Human filariasis, caused by various species of insect-transmitted parasitic nematodes, affects more than 120 million persons in Africa, South America, and Southeast Asia, and includes elephantiasis and river blindness. In 7 january 2009 Frontiers Zool, 10 researchers from 5 institutions in Italy, France, Japan, and Venezuela apply DNA barcoding and traditional morphologic taxonomy to identification of parasitic filarioid worms. According to the authors, a molecular tool for identification of filiaria is a “desirable goal for many reasons” including “parasites conferred to diagnostic laboratories are often of poor quality due to the difficult[y] of sampling adults and undamaged organisms,” as a “method for the identification of filarioid nematodes in vectors,” and “nematode biodiversity is still highly underestimated both at the morphological and molecular level.”

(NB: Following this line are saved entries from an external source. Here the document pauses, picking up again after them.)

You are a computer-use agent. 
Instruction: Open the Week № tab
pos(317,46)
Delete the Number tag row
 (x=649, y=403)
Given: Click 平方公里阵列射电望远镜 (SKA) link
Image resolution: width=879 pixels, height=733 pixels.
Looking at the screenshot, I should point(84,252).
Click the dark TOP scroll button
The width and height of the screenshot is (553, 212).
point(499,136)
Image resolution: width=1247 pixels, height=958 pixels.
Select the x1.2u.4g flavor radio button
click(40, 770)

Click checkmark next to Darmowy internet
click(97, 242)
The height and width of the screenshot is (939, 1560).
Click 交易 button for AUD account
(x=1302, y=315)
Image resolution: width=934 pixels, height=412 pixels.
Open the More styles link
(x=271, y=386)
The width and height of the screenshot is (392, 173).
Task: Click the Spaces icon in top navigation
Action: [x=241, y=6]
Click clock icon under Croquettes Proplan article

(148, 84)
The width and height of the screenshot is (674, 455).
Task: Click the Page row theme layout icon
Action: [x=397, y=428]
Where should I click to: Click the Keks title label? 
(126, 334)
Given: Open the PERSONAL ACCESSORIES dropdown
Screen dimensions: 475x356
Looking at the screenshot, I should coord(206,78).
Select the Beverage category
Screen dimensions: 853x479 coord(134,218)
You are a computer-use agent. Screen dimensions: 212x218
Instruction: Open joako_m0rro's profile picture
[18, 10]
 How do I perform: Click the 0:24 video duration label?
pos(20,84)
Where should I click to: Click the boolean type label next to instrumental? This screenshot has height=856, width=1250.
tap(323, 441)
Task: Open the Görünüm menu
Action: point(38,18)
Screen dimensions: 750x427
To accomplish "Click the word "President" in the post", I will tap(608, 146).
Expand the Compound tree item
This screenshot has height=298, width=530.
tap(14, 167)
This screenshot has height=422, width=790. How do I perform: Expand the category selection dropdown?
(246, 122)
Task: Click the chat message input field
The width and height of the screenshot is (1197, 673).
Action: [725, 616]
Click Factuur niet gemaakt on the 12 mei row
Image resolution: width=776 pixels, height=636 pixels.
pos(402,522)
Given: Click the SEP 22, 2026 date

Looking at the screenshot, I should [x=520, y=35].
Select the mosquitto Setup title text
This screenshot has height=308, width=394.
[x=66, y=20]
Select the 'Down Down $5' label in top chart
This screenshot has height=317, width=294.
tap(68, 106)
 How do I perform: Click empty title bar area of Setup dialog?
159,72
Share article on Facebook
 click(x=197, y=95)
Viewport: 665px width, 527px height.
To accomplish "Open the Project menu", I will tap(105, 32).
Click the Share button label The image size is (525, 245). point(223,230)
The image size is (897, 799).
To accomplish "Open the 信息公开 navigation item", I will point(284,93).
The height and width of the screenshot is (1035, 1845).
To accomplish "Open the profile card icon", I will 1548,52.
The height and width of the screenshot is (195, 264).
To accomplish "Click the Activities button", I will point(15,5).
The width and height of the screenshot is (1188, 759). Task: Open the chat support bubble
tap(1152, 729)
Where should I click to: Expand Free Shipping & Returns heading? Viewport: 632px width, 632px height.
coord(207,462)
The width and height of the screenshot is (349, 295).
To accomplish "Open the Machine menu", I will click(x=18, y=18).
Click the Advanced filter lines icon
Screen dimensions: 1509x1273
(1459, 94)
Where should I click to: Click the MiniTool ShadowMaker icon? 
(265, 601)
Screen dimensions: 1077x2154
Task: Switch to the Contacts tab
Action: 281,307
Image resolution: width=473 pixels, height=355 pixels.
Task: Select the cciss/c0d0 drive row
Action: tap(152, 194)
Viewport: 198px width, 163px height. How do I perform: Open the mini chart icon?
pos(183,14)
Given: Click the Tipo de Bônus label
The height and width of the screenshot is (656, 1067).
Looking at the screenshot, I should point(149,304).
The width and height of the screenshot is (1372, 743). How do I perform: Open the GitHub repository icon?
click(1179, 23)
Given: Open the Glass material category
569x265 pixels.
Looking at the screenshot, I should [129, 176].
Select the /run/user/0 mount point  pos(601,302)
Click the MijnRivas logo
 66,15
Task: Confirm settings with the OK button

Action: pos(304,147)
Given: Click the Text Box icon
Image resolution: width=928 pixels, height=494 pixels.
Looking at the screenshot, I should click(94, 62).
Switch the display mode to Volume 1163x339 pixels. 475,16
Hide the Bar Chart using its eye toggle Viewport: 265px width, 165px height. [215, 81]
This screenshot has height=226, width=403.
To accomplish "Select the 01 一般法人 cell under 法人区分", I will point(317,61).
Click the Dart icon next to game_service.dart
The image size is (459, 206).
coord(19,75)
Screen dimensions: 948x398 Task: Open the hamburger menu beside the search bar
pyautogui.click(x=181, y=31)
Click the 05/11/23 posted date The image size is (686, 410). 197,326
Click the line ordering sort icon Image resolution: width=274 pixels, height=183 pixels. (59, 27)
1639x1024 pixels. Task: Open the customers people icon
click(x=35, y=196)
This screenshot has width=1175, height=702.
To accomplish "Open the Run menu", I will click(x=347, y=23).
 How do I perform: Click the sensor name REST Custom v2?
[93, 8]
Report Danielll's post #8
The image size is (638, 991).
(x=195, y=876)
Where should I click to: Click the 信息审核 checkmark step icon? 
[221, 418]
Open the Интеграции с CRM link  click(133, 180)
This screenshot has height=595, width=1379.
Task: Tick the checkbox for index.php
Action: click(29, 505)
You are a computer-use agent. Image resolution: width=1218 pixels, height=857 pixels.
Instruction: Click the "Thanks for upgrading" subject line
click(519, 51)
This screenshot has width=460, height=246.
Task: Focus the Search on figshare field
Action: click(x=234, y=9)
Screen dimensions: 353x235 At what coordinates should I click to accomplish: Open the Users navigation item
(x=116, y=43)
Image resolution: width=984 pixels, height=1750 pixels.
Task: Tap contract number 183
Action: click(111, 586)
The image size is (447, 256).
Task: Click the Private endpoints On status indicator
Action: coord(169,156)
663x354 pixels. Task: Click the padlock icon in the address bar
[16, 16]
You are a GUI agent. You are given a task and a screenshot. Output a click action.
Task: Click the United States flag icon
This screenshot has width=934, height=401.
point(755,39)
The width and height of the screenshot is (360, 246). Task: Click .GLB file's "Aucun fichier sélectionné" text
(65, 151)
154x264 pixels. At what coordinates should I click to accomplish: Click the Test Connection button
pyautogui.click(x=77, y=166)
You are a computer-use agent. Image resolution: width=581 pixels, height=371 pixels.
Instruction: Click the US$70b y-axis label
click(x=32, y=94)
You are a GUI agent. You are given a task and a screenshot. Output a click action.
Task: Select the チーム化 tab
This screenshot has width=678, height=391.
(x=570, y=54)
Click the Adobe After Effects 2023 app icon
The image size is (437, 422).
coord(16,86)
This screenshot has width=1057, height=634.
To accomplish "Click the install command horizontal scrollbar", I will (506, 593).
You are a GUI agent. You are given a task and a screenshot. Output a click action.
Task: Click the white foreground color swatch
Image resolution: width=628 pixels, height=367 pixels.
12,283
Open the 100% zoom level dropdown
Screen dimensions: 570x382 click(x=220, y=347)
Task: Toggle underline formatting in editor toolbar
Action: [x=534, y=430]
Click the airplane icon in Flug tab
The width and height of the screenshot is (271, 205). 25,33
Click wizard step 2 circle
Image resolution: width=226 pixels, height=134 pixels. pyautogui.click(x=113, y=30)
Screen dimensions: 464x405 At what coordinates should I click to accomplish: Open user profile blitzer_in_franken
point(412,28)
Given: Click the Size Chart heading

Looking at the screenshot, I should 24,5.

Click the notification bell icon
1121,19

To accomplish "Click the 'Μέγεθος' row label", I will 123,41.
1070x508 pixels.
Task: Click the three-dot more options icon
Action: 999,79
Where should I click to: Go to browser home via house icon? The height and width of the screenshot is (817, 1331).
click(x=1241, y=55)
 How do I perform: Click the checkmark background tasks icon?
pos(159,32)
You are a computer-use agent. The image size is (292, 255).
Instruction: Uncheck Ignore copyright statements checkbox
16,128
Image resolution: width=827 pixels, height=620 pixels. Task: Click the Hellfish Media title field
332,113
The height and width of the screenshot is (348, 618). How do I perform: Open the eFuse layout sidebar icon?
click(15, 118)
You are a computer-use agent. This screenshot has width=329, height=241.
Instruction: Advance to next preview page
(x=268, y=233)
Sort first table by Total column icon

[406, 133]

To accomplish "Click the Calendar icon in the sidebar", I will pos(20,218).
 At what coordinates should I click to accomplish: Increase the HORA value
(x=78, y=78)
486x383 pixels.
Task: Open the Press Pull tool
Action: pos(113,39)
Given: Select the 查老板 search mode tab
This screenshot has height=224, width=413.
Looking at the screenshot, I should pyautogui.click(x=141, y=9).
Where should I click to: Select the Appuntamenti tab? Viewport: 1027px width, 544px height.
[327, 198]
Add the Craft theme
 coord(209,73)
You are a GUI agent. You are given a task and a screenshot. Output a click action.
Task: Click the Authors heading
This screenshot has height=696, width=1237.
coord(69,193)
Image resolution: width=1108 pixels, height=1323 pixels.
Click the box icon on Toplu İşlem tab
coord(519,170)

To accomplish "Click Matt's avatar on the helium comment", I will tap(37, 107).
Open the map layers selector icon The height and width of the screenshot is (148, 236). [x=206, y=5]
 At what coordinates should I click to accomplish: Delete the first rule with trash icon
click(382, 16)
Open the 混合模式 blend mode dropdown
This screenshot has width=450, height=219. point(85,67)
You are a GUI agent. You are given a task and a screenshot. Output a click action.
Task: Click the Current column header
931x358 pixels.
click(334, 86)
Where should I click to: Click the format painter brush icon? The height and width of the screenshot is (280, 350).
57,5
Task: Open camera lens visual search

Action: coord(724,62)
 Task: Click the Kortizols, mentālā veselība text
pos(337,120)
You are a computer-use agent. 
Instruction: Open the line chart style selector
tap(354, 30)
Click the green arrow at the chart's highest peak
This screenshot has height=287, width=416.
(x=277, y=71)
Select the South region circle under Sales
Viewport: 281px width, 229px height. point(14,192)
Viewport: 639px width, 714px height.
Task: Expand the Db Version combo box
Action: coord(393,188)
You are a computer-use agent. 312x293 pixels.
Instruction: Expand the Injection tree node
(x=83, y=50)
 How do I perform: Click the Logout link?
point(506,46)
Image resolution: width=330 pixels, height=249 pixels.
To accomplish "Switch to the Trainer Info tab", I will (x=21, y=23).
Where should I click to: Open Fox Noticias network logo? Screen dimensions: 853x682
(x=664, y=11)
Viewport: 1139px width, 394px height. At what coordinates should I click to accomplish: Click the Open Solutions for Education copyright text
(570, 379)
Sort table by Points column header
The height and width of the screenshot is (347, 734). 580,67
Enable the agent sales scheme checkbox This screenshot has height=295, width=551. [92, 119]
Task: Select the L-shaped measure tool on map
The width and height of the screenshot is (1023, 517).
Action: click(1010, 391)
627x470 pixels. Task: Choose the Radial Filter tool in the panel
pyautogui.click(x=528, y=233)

Ferri and colleagues analyze diagnostic utility of 12S and barcode-region COI sequences and morphologic examination by experts to an assemblage of data from 165 individual specimens (73 newly analyzed for this study) representing about 60 species. Their data set encompasses most of the important human and animal filarioid parasites, including Wuchereria bancrofti and Brugia malayi, agents of human tropical elephantiasis, Loa loa (human ocular filariasis), Onchocerca volvulus (human river blindness), and Dirofilaria immitis (dog and cat heartworm), plus specimens recovered from wild animals ranging from bats to toads.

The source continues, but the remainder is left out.